Collected data:

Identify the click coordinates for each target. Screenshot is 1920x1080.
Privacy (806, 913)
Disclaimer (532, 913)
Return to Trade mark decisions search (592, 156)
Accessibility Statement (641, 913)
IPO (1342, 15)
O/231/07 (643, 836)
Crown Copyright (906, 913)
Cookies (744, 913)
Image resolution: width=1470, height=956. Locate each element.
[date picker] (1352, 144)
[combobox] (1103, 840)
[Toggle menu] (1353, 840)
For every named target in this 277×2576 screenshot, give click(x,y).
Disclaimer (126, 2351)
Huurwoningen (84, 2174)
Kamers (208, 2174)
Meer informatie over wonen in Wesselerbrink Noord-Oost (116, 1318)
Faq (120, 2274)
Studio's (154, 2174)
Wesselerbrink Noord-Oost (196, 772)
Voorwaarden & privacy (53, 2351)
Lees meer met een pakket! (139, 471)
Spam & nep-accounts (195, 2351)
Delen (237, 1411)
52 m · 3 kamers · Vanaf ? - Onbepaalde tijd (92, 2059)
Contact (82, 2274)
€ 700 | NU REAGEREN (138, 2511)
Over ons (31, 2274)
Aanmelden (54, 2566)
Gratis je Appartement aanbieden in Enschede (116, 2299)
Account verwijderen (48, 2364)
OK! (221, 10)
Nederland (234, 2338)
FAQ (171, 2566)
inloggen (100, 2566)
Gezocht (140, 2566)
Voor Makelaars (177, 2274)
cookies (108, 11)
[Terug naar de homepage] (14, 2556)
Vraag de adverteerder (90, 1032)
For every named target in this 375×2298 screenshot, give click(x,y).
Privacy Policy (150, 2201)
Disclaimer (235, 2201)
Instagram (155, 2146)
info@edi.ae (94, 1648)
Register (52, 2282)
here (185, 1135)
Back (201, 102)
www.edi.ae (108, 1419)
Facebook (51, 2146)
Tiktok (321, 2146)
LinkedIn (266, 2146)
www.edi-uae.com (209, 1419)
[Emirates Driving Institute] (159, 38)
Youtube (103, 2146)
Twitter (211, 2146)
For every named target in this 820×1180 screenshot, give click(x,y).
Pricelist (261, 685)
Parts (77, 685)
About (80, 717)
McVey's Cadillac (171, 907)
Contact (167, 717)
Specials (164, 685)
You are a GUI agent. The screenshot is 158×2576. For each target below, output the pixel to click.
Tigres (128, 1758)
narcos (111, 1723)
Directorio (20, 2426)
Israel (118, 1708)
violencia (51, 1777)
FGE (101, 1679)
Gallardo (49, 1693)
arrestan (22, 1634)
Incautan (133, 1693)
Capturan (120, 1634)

* [How to complete this task]: Search the data above for lines holding "Wesselerbrink" and copy each of them.

* [Output]:
Meer informatie over wonen in Wesselerbrink Noord-Oost (116, 1318)
Wesselerbrink Noord-Oost (196, 772)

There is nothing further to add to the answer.